Jakarta, Multikel.com,  Kementrian Pariwisata (Kemenpar) pada hari ini, , Senin 8/4/2019. secara resmi meluncurkan Indonesia Muslim Travel Index (IMTI) 2019 di kantor Kementerian Pariwisata (Kemenpar).

IMTI 2019  merupakan acuan standar global destinasi pariwisata halal Indonesia 2019 yang  mengacu pada  GMTI (Global Muslim Travel Index). Tahun ini Indonesia tahun menargetkan adi ranking pertama destinasi wisata halal terbaik dunia versi GMTI. Saat ini Indonesia masih berada di ranking ke-2 bersama Uni Emirat Arab.

IMTI 2019 mengacu pada standar global GMTI, kata Ni Wayan Giri, mengadopsi 4 kriteria GMTI yaitu: meliputi Access, Communication, Environment dan Services (ACES) keempat kriteria tersebut diuraikan sebagai berikut:  

1. Access (akses) terdiri atas; kemudahan visa, kemudahan transportasi udara, ketersediaan infrastruktur transportasi.

2. Communication (komunikasi) terdiri atas; terjangkau komunikasi, kemudahan berkomunikasi , dan tersedianya fasilitas internet.

3. Environment (lingkungan) terdiri atas; keamanan dan budaya, tingkat kunjungan dan cuaca yang mendukung.

4. Services  (pelayanan) terdiri atas; kebutuhan utama (makanan halal dan tersedianya alokasi tempat dan waktu untuk  Muslim menunaikan Ibadahnya); pelayanan utama (hotel dan bandara),  dan pengalaman unik.

Sementara itu CEO CrescentRating dan HalalTrip, Fazal Bahardeen  mengindikasikan jika pariwisata halal menyediakan kesempatan yang besar bagi Indonesia untuk memperluas perkembangan ekonominya. “Indonesia memiliki beberapa keunggulan komparatif seperti negara dengan populasi muslim terbesar di dunia, memiliki banyak pantai yang indah, infrastruktur dasar, serta warisan budaya yang beragam.
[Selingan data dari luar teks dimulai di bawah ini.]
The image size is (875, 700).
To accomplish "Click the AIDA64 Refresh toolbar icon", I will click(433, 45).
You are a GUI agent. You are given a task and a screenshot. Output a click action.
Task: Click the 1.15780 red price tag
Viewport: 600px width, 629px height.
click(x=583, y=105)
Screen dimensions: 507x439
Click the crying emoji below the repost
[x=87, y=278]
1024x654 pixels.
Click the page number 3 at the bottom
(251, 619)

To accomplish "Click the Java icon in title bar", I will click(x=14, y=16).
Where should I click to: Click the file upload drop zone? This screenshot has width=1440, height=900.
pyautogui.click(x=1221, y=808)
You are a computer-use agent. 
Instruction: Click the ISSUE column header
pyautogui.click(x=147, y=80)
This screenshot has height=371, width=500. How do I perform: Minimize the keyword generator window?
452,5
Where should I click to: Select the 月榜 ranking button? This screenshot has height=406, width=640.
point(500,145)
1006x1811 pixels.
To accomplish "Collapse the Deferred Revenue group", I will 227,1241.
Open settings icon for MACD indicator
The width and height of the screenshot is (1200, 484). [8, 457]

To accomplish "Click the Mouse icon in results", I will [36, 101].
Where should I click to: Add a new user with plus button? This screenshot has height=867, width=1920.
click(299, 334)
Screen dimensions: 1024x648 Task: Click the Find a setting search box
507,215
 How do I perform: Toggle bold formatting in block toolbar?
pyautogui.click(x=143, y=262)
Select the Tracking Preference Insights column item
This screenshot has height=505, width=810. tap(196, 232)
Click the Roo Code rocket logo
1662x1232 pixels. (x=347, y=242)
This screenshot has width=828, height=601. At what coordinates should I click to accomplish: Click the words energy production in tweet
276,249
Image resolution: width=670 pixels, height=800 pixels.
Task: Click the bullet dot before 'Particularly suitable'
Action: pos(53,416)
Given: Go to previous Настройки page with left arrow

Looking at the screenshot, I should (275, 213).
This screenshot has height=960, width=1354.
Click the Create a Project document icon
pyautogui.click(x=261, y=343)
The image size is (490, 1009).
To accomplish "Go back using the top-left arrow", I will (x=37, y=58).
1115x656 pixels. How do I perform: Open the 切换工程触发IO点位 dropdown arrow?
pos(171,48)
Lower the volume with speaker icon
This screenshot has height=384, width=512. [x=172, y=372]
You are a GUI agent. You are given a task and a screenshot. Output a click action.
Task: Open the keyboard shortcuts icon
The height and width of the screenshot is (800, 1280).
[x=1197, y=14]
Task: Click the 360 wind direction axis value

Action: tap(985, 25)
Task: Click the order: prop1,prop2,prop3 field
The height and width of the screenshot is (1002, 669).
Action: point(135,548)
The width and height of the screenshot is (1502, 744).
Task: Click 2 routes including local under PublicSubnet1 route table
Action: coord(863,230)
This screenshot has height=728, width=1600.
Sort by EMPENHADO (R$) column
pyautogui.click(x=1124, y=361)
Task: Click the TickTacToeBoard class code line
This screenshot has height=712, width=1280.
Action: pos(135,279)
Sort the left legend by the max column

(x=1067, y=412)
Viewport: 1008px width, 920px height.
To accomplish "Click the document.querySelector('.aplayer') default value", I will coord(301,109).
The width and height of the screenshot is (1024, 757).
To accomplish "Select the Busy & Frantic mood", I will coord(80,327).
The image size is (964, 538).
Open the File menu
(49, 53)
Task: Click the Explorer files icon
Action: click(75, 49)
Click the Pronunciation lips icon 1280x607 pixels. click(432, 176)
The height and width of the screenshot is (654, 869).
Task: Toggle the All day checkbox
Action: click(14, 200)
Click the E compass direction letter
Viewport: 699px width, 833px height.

Hal tersebut membuat Indonesia berda pada posisi yang tepat untuk menjadi salah satu destinasi wisata halal global terbaik. IMTI akan membantu para pemangku kepentingan di sektor pariwisata untuk memainkan peran penting dalam mempercepat pertumbuhan pariwisata halal di Indonesia ” ujar Fazal Bahardeen.